In 2002, Lieber advocated invading Iraq, arguing that the country had ties to terrorist groups and that Saddam Hussein had weapons of mass destruction. He wrote: “Besides its ties to terrorists, Iraq has produced large quantities of potential terrorist weapons, among them the deadly VX nerve gas and weaponized anthrax. For more than two decades, Iraq has pursued a covert program to develop nuclear weapons. Given Hussein’s obsessive hatred of the United States, it would be irresponsible to assume that he would forgo an opportunity to supply terrorists with chemical or biological weapons, or even a nuclear device, for an attack on the U.S. if the origin of the weapon could be concealed. Containment is a risky defense against a man of Hussein’s character.”[12]
Even as public opinion began to turn against the invasion in early 2004, Lieber continued to defend the war.. Arguing that “Saddam Was a Grave Threat,” Lieber asserted that although Iraqi WMD were never found, “ultimate peril” did exist that justified the war. Far more important than the supposed weapons, wrote Lieber, “were Iraqi leader Saddam Hussein’s history, capability and intent, and the serious and long-term threat he posed to a vital region, to America’s allies and to our national security.”[13]
During the Bush presidency, Lieber frequently wrote for the State Department’s Washington File information outlet and was invited to speak at various events. In January 2005, for example, Lieber was invited by Washington File to write a commentary on President Bush’s second inaugural, during which the president outlined an ambitious program of democracy promotion around the globe and said: “[I]t is the policy of the United States to seek and support the growth of democratic movements and institutions in every nation and culture, with the ultimate goal of ending tyranny in our world.”[14]

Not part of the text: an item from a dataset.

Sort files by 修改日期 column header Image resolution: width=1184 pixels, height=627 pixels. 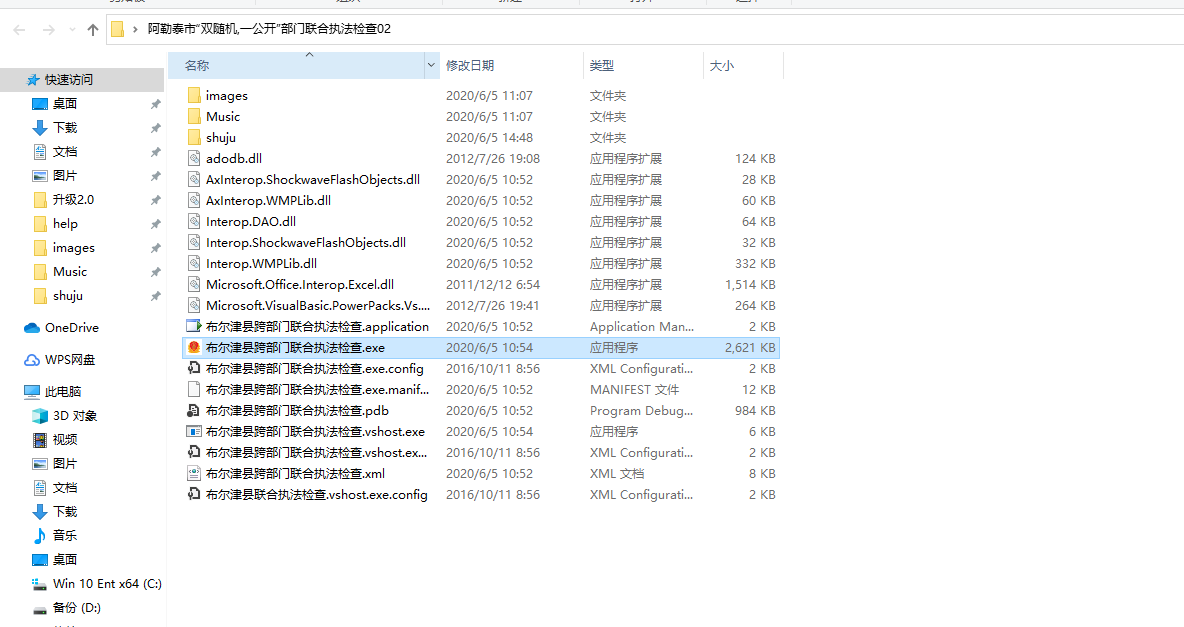pyautogui.click(x=470, y=66)
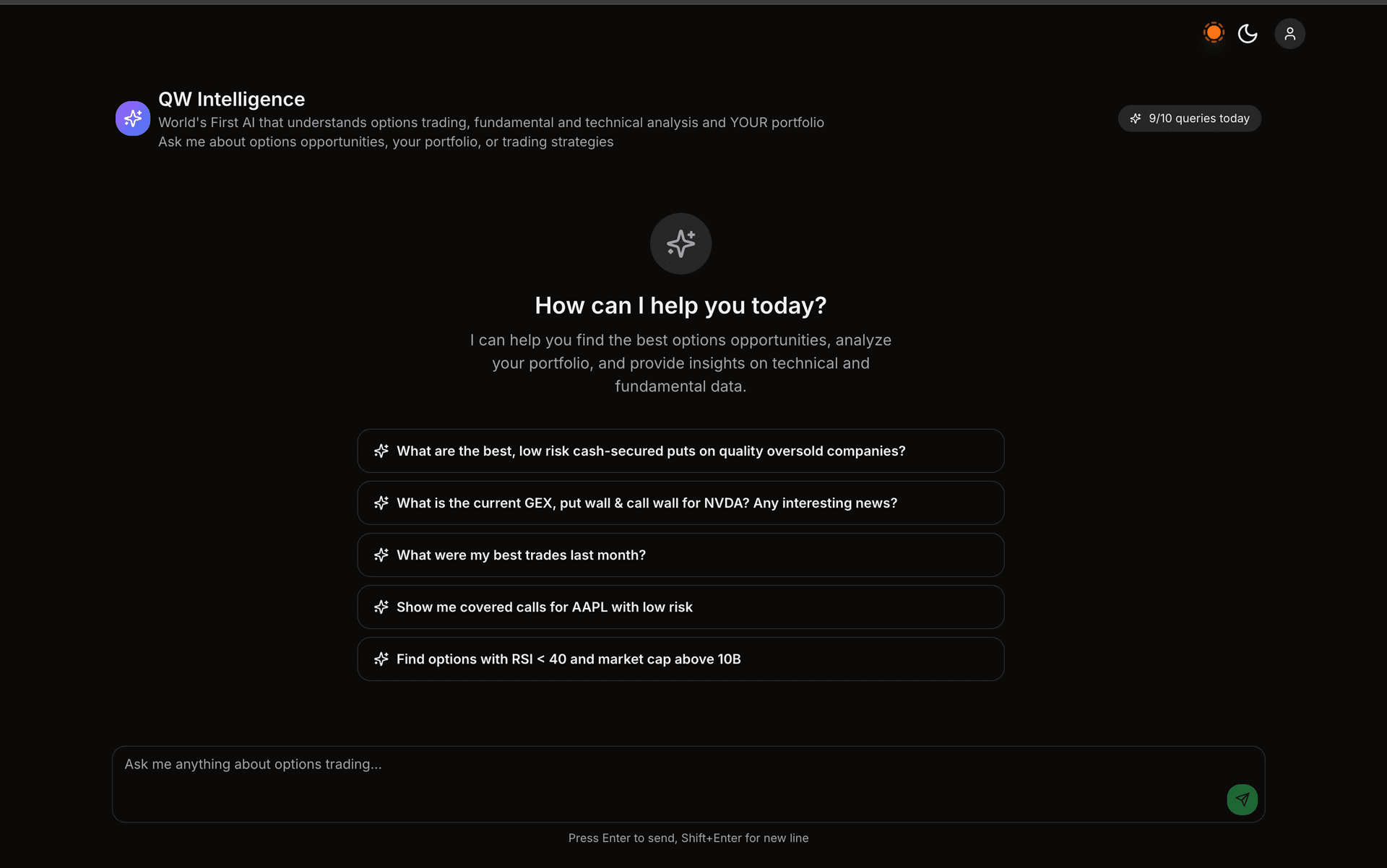
Task: Click the sparkle icon on AAPL covered calls suggestion
Action: point(381,607)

Defending Bush’s words, Lieber wrote, “His statement embodies a key insight: real democracies do not make war on other democracies, nor do they nurture terrorists. Yet some foreign observers have misunderstood or even distorted the meaning of this statement, claiming that it signals an imperial crusade to impose democracy by force. This kind of criticism not only provides an excuse for dictatorship and oppression, but it completely misstates the meaning of the Bush speech.”[15]
Among several other publications, Lieber is author of The American Era: Power and Strategy for the 21st Century (2005). Political Science Quarterly’s review of The American Era was generally favorable, giving Lieber credit for balance and thoroughness. However, according to the review, “One glaring exception to this rule is the chapter on Iraq. Lieber pays scant attention to the numerous criticisms of the administration of George W. Bush, including that it was intently looking for information that would link Saddam Hussein to both Osama bin Laden and September 11. Given the importance of Iraq to the intensification of anti-American attitudes, this omission is problematic.”[16]